Previous (second) limited timepiece from Luch:


----------



## Nikolaevich (May 14, 2012)

Hi, guys!
Here is a list of comrades who have written to me in a personal desire to participate in the *"ЛУЧ ГЛ-1"* project:

*JURMALAFMR
frantsous
Mister Mike
zamazama
Ham2
michele
camouflage
Machine Head*

The other comrades, are already registered on forum.watch.ru and enrolled in a branch.
Applications for participation in the project are accepted up to May 30. If someone wants to participate in the project* "ЛУЧ ГЛ-1",* please write me in PM.


----------



## Machine Head (Jun 20, 2012)

Thank you to my fellow comrades for making this a worthwhile venture for Nikolaevich!
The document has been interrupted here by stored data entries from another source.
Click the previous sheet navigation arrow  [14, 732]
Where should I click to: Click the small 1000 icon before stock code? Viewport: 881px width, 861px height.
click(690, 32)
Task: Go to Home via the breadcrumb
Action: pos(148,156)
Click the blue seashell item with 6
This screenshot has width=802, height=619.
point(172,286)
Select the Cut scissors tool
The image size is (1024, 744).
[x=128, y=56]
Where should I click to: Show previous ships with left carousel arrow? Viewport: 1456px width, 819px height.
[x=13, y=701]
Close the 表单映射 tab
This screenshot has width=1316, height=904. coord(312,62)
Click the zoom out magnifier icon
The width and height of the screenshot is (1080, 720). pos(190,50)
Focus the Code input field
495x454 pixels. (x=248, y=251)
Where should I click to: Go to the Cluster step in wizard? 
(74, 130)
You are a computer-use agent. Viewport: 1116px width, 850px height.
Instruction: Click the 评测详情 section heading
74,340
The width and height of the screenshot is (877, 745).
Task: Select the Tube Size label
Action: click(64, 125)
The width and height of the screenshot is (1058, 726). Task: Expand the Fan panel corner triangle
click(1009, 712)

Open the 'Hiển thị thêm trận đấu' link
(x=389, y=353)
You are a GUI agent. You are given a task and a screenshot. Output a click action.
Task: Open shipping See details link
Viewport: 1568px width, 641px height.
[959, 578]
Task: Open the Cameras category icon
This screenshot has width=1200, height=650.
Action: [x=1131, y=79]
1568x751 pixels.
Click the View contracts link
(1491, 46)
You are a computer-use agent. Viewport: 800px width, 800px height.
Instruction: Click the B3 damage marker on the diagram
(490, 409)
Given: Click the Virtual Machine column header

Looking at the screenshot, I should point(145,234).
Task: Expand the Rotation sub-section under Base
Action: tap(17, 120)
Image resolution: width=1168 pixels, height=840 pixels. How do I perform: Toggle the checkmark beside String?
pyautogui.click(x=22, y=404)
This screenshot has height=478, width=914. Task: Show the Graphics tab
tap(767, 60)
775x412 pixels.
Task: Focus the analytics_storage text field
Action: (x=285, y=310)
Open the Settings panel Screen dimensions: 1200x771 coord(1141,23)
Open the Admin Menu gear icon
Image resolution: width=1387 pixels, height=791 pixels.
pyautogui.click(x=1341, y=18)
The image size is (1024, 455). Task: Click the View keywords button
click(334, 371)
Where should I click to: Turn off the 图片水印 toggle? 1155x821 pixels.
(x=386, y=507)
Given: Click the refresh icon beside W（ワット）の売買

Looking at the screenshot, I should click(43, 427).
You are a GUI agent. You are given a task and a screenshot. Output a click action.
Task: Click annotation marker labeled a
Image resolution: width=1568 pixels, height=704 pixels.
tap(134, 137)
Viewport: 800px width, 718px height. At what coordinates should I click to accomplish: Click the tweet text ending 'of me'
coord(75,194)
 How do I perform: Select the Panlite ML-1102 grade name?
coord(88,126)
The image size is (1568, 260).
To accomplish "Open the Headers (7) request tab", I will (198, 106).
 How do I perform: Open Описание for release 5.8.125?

Nikolaevich, I thnak you for taking the time out for us



Nikolaevich said:


> Hi, guys!
> Here is a list of comrades who have written to me in a personal desire to participate in the *"ЛУЧ ГЛ-1"* project:
> 
> *JURMALAFMR
> ...


----------



## Ham2 (Nov 25, 2010)

Many thanks to Nikolaevich


----------



## yurikim (Jan 13, 2012)

Want to be happy, 
More and much?
Buy this one-hand 
Incredible Luch!


----------



## trustkill (Feb 4, 2010)

Hi, I want to try this for myself. Printing a dial and getting it on my luch one hander. Anyone has some hints for me how to do this the right way ? Glueing the printed photopaper ?


----------



## Nikolaevich (May 14, 2012)

Greetings, fellow!
Here's an updated list of participants in the *ЛУЧ ГЛ-1* project on 23.05.2013


*camouflage
**frantsous**GuessWho**Ham2**JURMALAFMR**Lucidor**Machine Head**michele
**Mister Mike
**zamazama*


----------



## Nikolaevich (May 14, 2012)

trustkill said:


> Hi, I want to try this for myself. Printing a dial and getting it on my luch one hander. Anyone has some hints for me how to do this the right way ? Glueing the printed photopaper ?
> 
> View attachment 1095196


Good day! I really don`t know how to help you. As one of the options - dial reprinting. But "Minsk watch plant" would not print a single dial for you. So look for other methods. For example, pad printing.


----------



## frantsous (Feb 11, 2011)

yurikim said:


> View attachment 1091218


Да, неплохая рубашка!


----------



## Nikolaevich (May 14, 2012)

*Hi guys!*
The voting is over! Here is the winning option!







Payment will be start from 27.05.2013, most likely through PayPal.
Details, I will write to each participant in PM, on a Sunday evening.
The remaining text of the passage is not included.